Vindiciae contra Tyrannos is one of the books that demand checks on royal power. It was written in 1648 under strong Christian influence and inspired by Roman precedents. M. Stanton Evans attributes importance to it in his eye-opening treatise “The Theme is Freedom”. Evans convincingly shows that the wisdom of American Democracy, culminating in the US Constitution, is not a product of enlightenment philosophers like John Locke but of christian and feudalist traditions developed since Magna Carta, mostly in England.

It is quite stunning to see that the author of the Vindiciae used the pseudonym of Brutus, which refers to two assassins of tyrants, and also Stephan which refers to a third one. I always thought authors of such books proceded in a very cautious manner. Therefore when Francisco de Vitoria annoyed the Habsburg emperor Karl V. in the same century, he didn’t go as far as Cesare Beccaria 100 years later, and Beccaria’s radical advocacy against all corporal punishment and against property rights was also aptly used against him by conservative law scholars like Muyart de Vouglans. This also makes it difficult to discern what role the Christian tradition actually plays in the work. Is it the inspirer of the wish to limit royal power? Does it offer a real shield of protection for this pursuit? Evans would have answered affirmatively to both questions.

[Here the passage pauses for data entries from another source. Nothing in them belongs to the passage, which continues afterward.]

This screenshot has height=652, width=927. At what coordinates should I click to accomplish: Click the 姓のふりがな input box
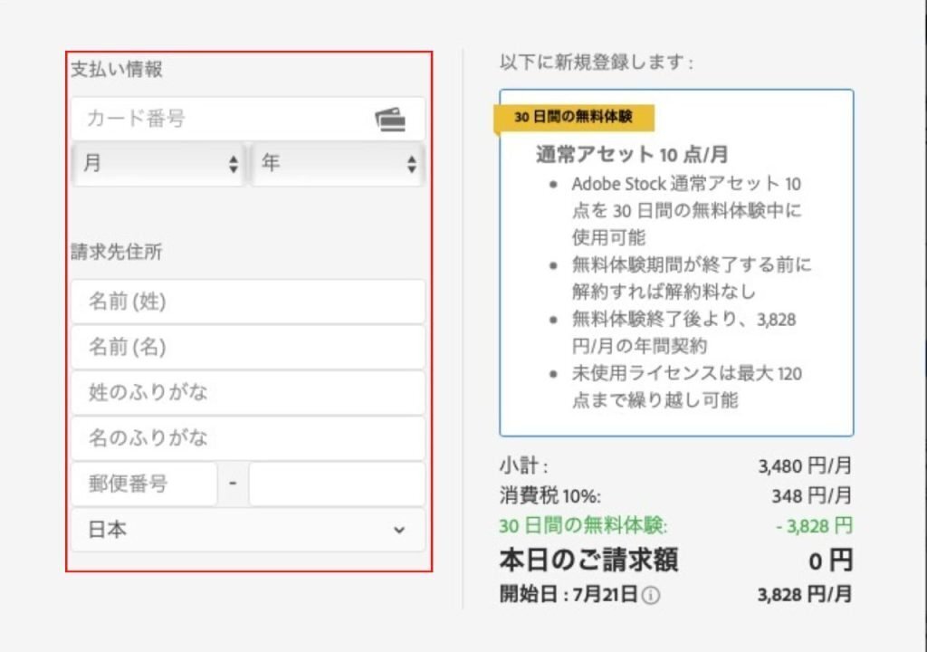coord(247,393)
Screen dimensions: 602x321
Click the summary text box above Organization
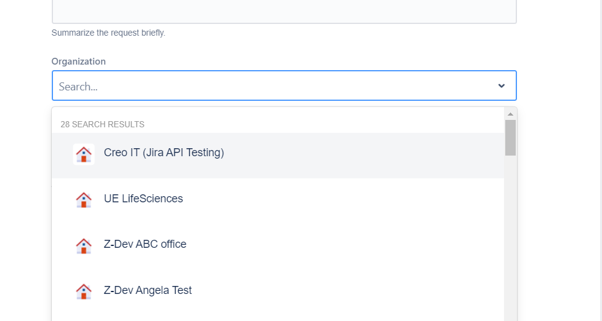[x=283, y=11]
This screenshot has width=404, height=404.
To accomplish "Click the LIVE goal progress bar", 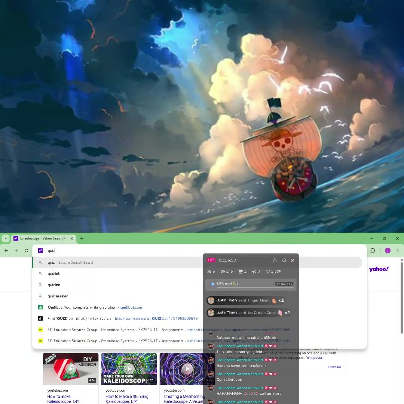I will [x=250, y=284].
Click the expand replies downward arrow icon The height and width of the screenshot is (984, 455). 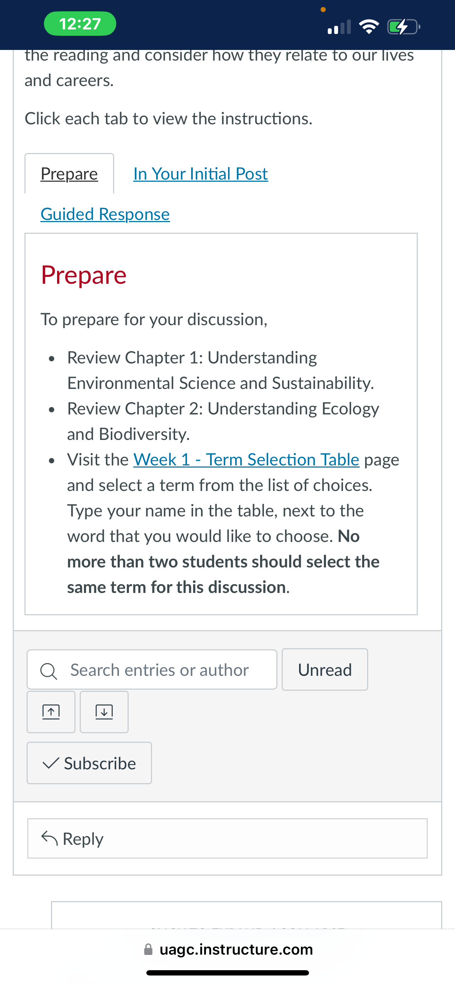click(104, 712)

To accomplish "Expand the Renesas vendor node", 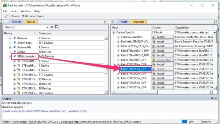I will point(10,38).
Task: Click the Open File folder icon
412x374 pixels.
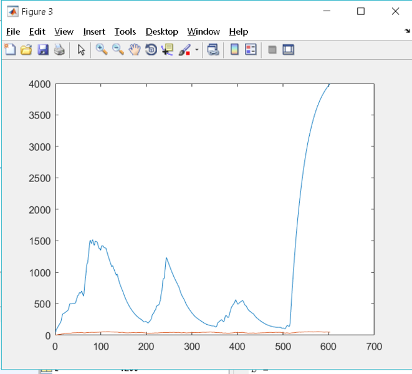Action: pos(26,50)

Meanwhile in the same century Chinese thinkers like Wang Fuzhi 王夫之 Huang Zongxi 黄宗羲 and Gu Yanwu 顧炎武 reflected on the catastrophic results of tyranny and concluded that throughout history the real big damage had always been done by monarchs (為天下之大害者,君而已矣). This was a rather risky position to take at the time. These thinkers seem to have been materialists, but some scholars try to trace it to thinking of western missionaries whose position at the court was also precarious. It also has to be pointed out that Confucian thinker Mencius 孟子 also saw a quasi-divine authority above the emperor and distinguished between lawful rulers and tyrants. But he was in this respect a marginal figure in Confucianism. The problem of how to oust obviously incompetent despots became more and more untractable and taboo-ridden as the dynasties passed. The tyrannical founder of the Ming dynasty ousted the effigy of Mencius from the Confucius temple for this reason. Evans convincingly argues that the Christian order, which separates God from politics and yet places God above the ruler, is particularly conducive to ordered freedom.

Leo Strauss sees the 17th century as the end of an epoch where Natural Law was characterized predominantly by duties. After Hobbes the rights gradually took over. Recently they even became the exclusive source of social norms. Especially in Germany normative individualism was elevated to become a supposedly underlying norm of the Basic Law, from which political parties must not deviate, lest they be subjected to persecution or prohibition, and it is reasonable to assume that the same is more or less true of the EU and even closely connected to the existence of the EU structure itself. The risk involved in this “normative individualism”, both for order and for liberty, should be obvious. One can see it as the ideology of a civilization that is losing its drive, its cohesion, its temperature, like a cooling planet. Gustave Le Bon describes the process in a particularly vivid manner in his Crowd Psychology of 1895. We are hearing again these days from US psychologist Jonathan Haidt that humans arrange their life around religious memes and the snowflake ideology, which is an extreme normative individualism, is particularly intolerant for this reason. Yet snowflakish normative individualism it is also an extremely weak ideology. It is fanatic about allowing nobody to propagate values that transcend the individual and could exert pressure on it. Yet the wish to transcend is rooted in human nature and often necessary for collective survival.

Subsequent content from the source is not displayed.